══ TASK DATA ══

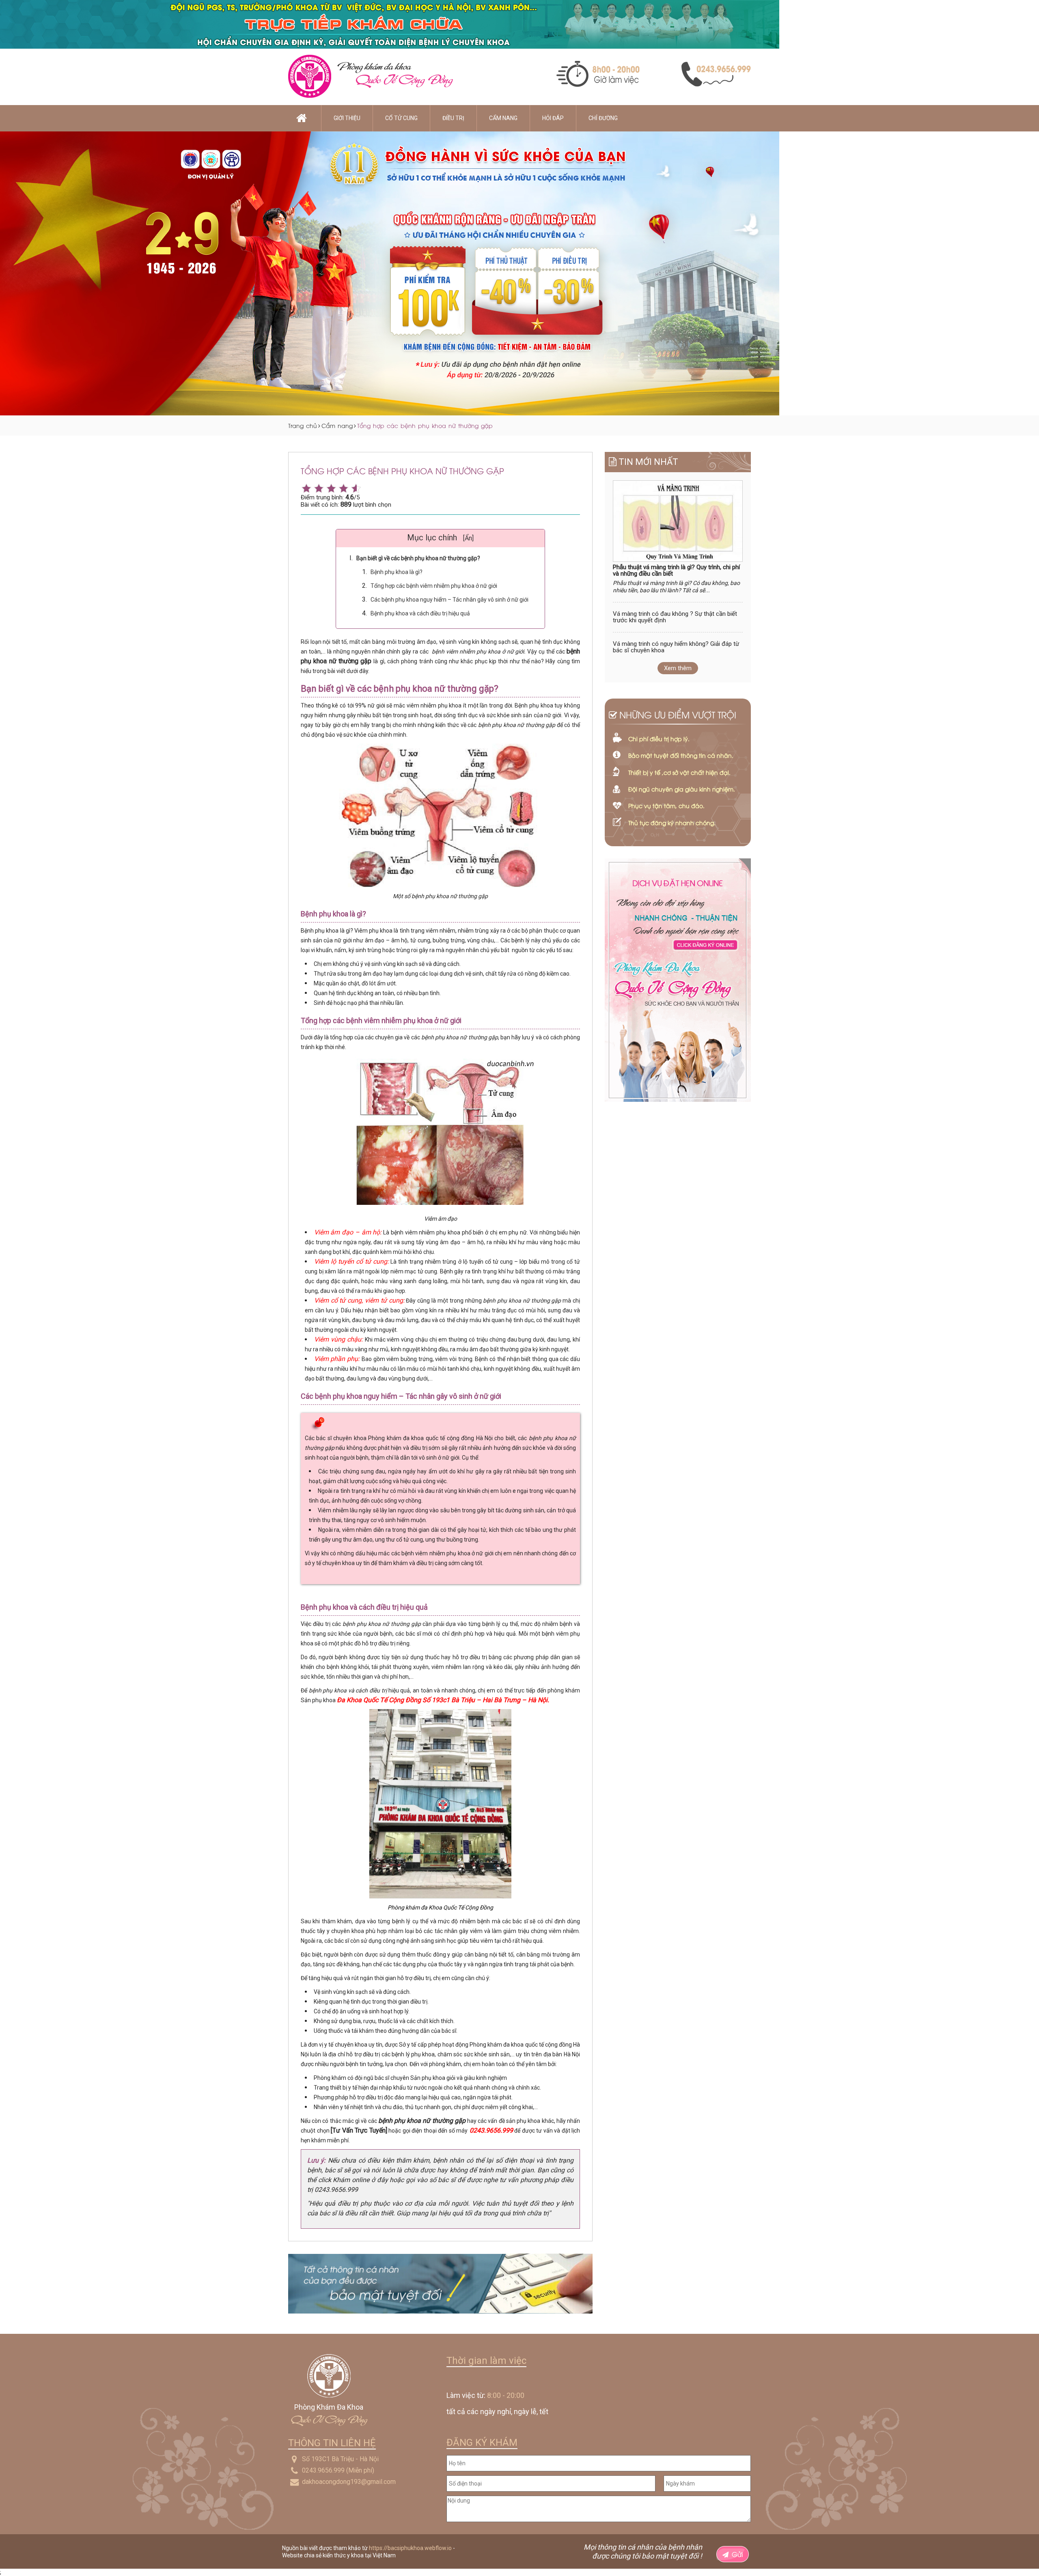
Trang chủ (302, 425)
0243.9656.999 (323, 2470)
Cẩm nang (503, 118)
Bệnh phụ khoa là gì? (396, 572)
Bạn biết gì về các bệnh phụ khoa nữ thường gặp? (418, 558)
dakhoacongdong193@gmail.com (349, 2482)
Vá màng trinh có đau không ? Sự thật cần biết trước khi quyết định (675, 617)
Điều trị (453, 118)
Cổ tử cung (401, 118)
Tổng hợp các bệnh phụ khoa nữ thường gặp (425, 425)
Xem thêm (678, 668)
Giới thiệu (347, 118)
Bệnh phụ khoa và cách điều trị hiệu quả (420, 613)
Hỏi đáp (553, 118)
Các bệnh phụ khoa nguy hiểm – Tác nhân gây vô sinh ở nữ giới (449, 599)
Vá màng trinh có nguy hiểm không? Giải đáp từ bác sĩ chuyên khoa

═══

> [EXERCISE DESCRIPTION]
From the entries above, work out the number of lines containing the string "màng" and give that number by itself.

> [TASK RESPONSE]
2